TASK GOAL: Copy out the lines of the records word for word, from the very first line through the line containing "Looking at the screenshot, I should pos(14,15).".

(Text and item location entries)
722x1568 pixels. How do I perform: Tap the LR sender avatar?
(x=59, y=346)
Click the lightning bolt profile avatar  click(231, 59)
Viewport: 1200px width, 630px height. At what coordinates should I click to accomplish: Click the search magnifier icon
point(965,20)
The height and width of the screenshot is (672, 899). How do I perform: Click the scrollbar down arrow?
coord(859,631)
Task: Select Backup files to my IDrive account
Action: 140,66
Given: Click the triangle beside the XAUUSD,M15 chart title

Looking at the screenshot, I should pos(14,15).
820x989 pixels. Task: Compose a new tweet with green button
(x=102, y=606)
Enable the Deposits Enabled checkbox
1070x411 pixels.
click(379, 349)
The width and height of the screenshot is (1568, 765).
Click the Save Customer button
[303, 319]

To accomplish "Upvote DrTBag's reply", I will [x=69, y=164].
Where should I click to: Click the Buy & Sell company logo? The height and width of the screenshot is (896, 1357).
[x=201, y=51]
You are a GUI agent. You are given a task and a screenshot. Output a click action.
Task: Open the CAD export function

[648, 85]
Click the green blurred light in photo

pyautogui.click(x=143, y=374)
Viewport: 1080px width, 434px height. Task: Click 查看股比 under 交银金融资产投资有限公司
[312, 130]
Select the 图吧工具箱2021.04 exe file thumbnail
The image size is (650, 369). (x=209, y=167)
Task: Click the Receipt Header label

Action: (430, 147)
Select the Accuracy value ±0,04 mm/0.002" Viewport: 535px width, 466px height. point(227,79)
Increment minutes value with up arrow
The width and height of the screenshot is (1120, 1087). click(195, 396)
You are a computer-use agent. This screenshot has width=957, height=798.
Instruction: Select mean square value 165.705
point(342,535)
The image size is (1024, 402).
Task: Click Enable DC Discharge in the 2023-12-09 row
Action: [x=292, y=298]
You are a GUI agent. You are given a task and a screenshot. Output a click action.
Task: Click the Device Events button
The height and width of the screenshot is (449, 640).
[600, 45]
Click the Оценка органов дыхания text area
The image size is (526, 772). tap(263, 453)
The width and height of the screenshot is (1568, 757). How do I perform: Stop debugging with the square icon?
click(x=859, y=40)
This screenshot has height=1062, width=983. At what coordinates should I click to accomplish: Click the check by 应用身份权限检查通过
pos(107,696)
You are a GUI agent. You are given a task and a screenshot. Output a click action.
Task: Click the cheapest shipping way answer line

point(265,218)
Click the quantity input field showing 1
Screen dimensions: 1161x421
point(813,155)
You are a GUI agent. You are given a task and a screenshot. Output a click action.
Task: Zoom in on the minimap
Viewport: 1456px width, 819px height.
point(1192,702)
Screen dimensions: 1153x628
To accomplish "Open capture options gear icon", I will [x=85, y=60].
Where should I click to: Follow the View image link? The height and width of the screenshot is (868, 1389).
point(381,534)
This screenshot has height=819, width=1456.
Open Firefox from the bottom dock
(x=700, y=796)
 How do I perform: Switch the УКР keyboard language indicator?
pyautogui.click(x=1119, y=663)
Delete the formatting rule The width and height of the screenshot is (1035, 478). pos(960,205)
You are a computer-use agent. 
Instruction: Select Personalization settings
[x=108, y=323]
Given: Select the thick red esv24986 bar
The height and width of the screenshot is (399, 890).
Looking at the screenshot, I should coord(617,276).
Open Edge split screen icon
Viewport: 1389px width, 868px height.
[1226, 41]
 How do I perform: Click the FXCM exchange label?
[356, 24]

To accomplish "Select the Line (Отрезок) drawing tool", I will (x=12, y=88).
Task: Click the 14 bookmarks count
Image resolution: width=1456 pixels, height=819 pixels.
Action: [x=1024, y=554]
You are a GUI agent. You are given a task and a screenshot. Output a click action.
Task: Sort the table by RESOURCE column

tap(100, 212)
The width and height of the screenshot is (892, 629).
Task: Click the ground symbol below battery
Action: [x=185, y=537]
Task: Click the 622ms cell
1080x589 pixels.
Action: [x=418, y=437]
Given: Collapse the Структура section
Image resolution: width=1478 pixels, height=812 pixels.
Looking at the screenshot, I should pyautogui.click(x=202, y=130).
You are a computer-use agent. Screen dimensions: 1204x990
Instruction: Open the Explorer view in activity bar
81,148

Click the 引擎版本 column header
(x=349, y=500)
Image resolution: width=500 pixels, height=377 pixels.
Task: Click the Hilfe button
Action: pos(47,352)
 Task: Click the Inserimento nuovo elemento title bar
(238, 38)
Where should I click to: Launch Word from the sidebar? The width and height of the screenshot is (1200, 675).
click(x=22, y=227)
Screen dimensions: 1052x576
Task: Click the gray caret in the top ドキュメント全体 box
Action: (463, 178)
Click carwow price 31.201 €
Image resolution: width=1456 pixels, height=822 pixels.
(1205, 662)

EXPECTED ANSWER:
722x1568 pixels. How do I perform: Tap the LR sender avatar?
(x=59, y=346)
Click the lightning bolt profile avatar  click(231, 59)
Viewport: 1200px width, 630px height. At what coordinates should I click to accomplish: Click the search magnifier icon
point(965,20)
The height and width of the screenshot is (672, 899). How do I perform: Click the scrollbar down arrow?
coord(859,631)
Task: Select Backup files to my IDrive account
Action: 140,66
Given: Click the triangle beside the XAUUSD,M15 chart title

Looking at the screenshot, I should pos(14,15).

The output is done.